By John Solomon, Jerry Dunleavy and Steven Richards
Published: February 19, 2026 10:51pm
Federal prosecutors who are probing the weaponization of intelligence and law enforcement against President Donald Trump and his allies have sent a secret and rare request for evidence from the U.S. Senate regarding former CIA Director John Brennan, signaling that they are zeroing in on his questionable testimony going back nearly a decade on his now-debunked efforts to tie Trump's 2016 campaign to collusion with Russia.
The overtures to the U.S. Senate and its intelligence committee from U.S. Attorney Jason A. Reding Quiñones' team in Miami began over the last month and were formalized in a written request for documents, transcripts and testimony last Friday, according to multiple people directly familiar with the conversations.
Senate lawyers and prosecutors are negotiating the best way to transfer the evidence, including a possible visit by the prosecution team to Washington in the coming days.
The efforts are complicated in part because much of what Brennan discussed in briefings dating to 2016 about alleged Russian interference efforts and now-debunked allegations of Trump collusion are classified, stored in secure briefing rooms and include evidence controlled by the nation's chief spy agency, the CIA, the sources said.
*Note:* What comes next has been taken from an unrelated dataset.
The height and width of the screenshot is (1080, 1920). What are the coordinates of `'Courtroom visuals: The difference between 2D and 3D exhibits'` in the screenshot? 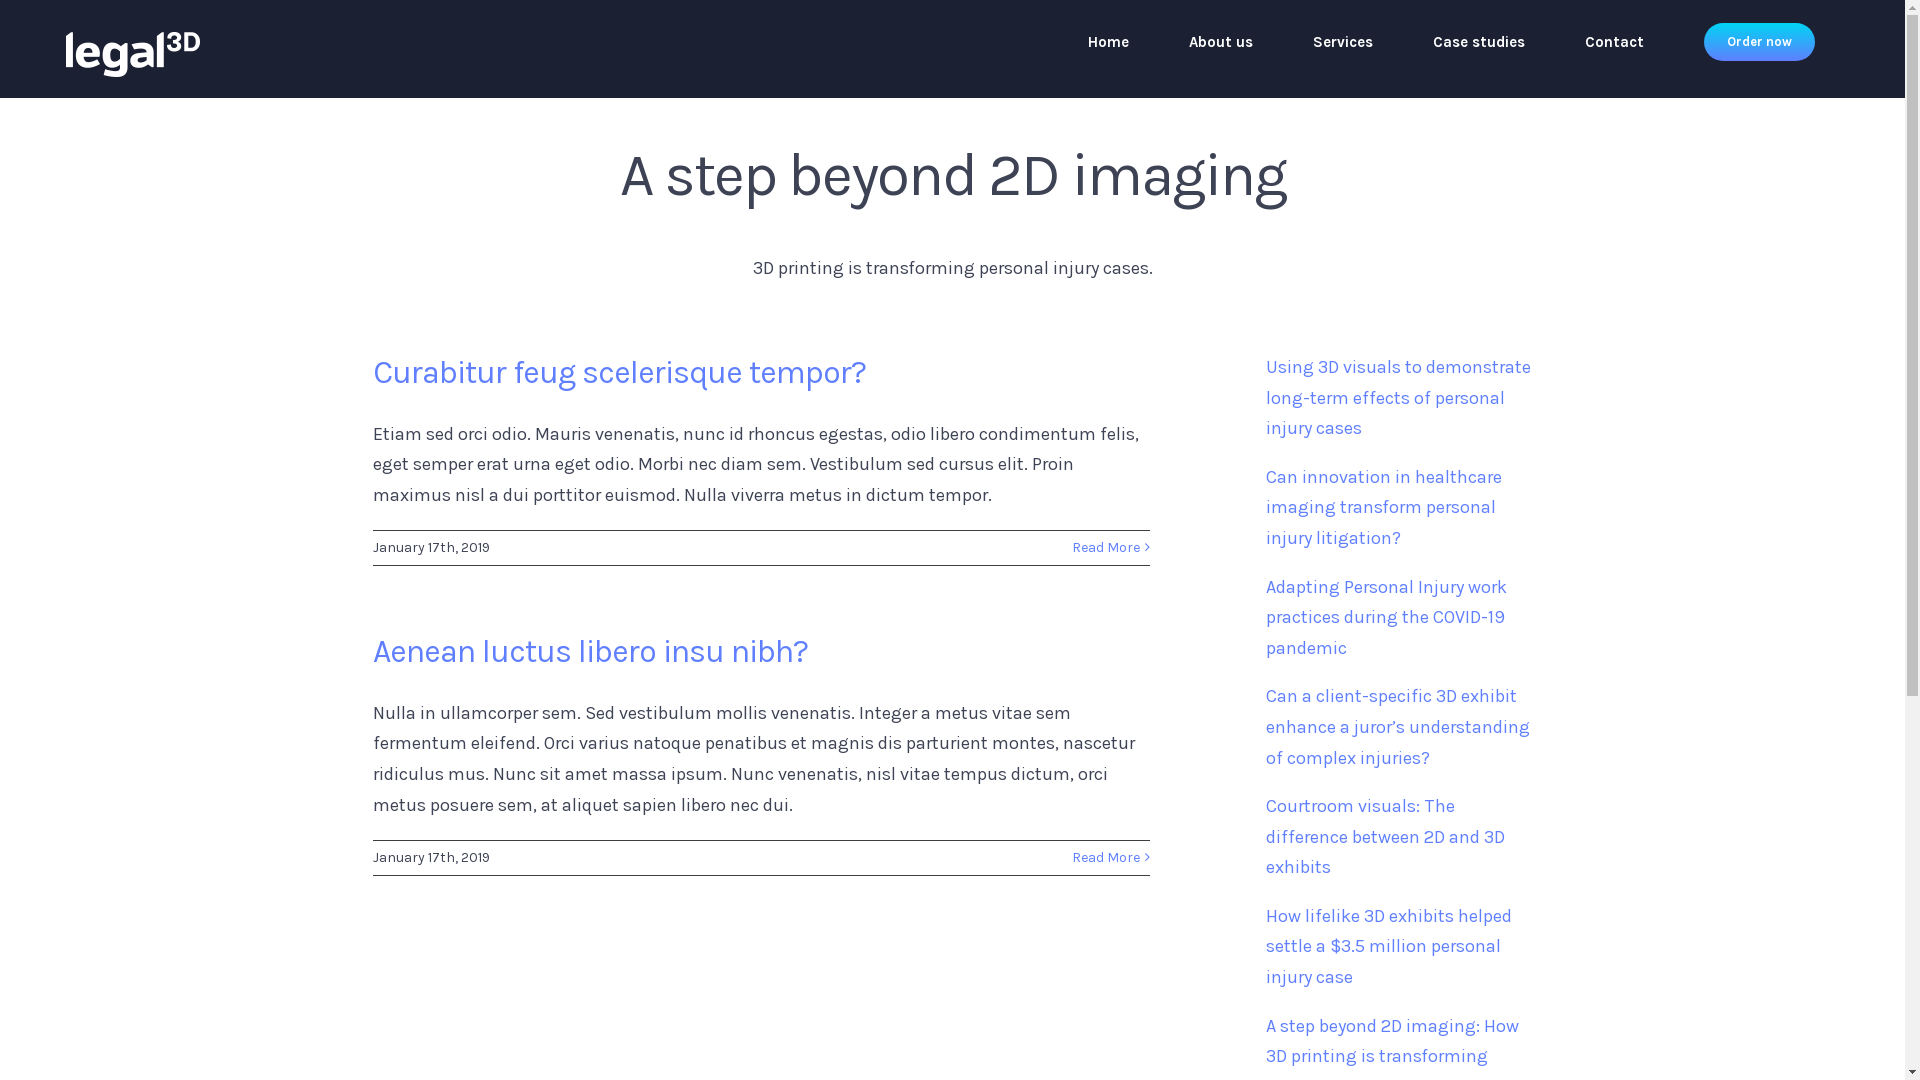 It's located at (1384, 836).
The House Judiciary Committee last year formally referred Brennan, who oversaw the Obama-era CIA, for prosecution, alleging he gave false testimony in 2023 about his role in trying to bring the discredited Steele Dossier into an intelligence assessment that suggested Russia tried to help Trump beat Hillary Clinton. That testimony is still covered by the five-year statute of limitations for prosecuting false testimony to Congress.
The request to the Senate signals a possible longer-term conspiracy case, seeking contacts with the Senate that stretches back nearly a decade. Brennan's last known testimony contacts with the Senate date to June 23, 2017 and May 16, 2018, two dates that extend outside the usual five-year statute of limitations.